══ Records supplied ══
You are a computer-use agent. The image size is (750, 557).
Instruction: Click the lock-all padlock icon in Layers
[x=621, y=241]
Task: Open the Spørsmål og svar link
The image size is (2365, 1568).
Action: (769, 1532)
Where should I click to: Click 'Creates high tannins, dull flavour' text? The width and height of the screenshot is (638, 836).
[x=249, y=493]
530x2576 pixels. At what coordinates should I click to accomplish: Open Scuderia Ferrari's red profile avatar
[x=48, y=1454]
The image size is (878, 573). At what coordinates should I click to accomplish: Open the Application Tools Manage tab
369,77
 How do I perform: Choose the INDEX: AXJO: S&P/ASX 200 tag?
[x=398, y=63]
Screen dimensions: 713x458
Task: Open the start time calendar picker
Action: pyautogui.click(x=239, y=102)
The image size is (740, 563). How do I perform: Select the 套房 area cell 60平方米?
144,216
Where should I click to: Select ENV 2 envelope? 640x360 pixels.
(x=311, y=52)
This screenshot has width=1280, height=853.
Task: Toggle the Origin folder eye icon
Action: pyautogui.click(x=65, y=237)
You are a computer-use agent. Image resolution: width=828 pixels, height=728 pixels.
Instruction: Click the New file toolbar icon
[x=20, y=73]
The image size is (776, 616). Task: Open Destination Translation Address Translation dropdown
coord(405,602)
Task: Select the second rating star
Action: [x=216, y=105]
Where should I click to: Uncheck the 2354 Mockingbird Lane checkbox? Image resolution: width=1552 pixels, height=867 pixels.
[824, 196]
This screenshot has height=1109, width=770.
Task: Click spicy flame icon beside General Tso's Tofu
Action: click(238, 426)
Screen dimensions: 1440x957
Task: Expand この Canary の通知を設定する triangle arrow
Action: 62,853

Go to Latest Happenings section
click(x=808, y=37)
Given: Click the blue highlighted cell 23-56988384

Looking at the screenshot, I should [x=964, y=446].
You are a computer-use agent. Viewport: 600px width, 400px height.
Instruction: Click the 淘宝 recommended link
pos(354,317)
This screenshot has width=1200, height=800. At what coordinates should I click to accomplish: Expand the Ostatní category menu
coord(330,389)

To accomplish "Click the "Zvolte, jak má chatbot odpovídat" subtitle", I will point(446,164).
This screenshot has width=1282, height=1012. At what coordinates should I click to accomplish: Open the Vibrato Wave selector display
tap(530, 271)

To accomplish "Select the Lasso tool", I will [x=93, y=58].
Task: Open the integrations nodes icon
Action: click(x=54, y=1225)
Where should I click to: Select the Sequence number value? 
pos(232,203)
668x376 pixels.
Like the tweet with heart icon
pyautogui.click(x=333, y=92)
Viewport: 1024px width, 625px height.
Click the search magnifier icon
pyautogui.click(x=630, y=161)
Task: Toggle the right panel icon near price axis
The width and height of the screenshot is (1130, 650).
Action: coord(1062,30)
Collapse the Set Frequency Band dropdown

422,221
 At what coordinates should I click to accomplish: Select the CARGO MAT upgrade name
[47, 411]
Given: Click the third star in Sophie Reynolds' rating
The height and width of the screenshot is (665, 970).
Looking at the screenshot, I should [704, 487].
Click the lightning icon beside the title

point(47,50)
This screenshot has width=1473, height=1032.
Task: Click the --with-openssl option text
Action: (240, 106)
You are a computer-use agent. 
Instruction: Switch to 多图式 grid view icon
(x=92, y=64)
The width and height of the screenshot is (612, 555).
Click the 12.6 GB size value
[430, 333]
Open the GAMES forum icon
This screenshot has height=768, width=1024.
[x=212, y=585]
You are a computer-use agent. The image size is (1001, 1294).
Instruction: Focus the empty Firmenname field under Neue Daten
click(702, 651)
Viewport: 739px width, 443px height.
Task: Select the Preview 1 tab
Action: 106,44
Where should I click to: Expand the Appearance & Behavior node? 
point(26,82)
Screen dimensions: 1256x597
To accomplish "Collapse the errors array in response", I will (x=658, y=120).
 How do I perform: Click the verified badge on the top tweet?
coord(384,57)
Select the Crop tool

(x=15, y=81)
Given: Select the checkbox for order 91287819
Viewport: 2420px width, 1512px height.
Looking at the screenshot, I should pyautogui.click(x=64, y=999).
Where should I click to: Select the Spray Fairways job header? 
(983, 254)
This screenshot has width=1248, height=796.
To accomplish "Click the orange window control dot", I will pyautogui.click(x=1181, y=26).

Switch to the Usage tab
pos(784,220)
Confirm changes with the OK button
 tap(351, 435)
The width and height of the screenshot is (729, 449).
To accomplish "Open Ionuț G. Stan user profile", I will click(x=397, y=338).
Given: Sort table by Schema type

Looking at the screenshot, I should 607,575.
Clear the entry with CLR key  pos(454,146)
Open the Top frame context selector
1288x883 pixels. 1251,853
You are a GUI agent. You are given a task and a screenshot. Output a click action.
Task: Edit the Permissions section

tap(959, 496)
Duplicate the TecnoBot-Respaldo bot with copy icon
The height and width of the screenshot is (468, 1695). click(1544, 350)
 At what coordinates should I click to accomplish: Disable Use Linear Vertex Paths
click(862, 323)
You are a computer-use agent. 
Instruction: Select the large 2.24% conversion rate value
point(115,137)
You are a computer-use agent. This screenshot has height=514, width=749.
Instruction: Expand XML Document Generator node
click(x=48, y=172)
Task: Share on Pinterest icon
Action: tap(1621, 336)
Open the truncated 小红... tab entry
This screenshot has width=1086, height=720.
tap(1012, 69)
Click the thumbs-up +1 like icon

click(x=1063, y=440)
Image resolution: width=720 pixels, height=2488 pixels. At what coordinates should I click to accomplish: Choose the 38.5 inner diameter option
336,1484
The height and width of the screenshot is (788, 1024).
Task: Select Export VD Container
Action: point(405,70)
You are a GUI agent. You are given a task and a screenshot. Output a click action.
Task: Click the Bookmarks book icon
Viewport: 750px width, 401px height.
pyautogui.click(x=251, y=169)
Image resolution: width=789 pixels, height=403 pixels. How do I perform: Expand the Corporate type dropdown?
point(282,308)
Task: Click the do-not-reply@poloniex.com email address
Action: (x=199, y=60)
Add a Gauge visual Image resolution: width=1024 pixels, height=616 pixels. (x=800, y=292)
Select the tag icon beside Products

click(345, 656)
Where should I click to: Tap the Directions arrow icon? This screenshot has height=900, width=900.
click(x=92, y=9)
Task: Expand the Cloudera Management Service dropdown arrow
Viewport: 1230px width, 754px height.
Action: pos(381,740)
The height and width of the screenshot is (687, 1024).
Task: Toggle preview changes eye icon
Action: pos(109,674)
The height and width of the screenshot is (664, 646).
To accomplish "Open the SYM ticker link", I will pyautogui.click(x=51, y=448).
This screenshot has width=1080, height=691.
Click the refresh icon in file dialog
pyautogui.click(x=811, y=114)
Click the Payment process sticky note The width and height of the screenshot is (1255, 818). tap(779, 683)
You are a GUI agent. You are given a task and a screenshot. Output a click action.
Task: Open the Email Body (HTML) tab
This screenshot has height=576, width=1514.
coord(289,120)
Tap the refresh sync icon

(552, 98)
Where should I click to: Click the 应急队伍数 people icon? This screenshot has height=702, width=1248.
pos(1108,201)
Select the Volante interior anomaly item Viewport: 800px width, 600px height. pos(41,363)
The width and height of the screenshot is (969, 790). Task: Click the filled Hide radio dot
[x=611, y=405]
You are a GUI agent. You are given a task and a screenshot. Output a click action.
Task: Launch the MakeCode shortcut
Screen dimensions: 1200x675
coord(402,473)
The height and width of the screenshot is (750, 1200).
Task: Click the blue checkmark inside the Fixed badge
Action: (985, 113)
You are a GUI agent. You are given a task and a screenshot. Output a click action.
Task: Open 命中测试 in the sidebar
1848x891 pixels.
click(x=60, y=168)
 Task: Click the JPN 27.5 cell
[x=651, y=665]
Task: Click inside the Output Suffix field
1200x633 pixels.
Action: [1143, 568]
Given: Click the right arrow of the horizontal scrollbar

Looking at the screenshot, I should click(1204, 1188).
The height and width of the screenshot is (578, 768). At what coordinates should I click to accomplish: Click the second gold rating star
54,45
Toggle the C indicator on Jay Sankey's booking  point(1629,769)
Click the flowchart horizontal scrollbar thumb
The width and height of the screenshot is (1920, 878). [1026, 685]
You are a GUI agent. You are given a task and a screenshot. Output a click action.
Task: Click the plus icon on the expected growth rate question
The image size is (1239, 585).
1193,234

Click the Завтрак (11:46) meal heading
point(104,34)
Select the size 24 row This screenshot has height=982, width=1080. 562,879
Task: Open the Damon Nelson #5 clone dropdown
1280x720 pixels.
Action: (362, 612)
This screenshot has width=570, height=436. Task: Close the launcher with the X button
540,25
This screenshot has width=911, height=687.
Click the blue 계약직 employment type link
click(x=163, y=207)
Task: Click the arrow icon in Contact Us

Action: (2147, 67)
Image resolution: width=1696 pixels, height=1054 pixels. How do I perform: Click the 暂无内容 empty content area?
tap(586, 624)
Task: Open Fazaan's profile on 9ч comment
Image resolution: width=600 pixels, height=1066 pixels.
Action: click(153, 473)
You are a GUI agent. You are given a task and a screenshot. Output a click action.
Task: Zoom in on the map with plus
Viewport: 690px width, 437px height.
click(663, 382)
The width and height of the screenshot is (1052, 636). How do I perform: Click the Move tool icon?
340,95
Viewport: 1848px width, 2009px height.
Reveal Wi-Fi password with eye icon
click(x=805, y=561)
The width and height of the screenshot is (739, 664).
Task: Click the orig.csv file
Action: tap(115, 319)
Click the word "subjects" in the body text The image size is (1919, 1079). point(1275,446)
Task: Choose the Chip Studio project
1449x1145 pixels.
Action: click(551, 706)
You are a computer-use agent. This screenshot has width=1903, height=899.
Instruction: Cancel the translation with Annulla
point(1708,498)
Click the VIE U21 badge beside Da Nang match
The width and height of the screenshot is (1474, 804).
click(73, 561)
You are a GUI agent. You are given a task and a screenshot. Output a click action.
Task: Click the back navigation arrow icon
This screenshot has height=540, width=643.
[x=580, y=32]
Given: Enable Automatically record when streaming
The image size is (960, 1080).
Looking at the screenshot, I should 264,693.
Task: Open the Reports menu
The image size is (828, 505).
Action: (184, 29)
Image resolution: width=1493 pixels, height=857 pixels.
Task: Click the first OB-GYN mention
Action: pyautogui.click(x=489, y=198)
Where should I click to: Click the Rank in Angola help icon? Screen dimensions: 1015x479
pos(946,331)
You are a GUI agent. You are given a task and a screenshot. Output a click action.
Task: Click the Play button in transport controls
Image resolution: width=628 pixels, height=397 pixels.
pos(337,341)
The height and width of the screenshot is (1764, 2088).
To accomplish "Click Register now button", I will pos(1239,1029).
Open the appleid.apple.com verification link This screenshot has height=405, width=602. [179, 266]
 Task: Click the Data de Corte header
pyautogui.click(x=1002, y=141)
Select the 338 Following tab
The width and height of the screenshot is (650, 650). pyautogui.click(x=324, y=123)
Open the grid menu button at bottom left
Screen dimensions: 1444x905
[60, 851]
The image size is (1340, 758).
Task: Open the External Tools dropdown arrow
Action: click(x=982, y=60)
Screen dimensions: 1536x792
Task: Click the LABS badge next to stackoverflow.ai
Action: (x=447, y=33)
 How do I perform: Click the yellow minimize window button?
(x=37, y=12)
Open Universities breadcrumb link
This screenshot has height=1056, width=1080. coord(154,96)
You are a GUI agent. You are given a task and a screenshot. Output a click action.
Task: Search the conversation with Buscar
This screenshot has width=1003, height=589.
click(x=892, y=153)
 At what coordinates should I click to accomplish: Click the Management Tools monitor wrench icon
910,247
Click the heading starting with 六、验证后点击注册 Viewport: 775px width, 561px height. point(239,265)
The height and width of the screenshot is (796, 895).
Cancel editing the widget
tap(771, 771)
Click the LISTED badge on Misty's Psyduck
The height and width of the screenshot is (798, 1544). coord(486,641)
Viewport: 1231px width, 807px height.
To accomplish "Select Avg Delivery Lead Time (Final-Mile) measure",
═══
* _Your task_: All that belongs in the answer is the run of lines above from the line containing "Viewport: 1230px width, 754px height." through the line containing "This screenshot has width=1080, height=691.", exactly as written.

* _Your response_:
Viewport: 1230px width, 754px height.
Action: pos(381,740)
The height and width of the screenshot is (687, 1024).
Task: Toggle preview changes eye icon
Action: pos(109,674)
The height and width of the screenshot is (664, 646).
To accomplish "Open the SYM ticker link", I will pyautogui.click(x=51, y=448).
This screenshot has width=1080, height=691.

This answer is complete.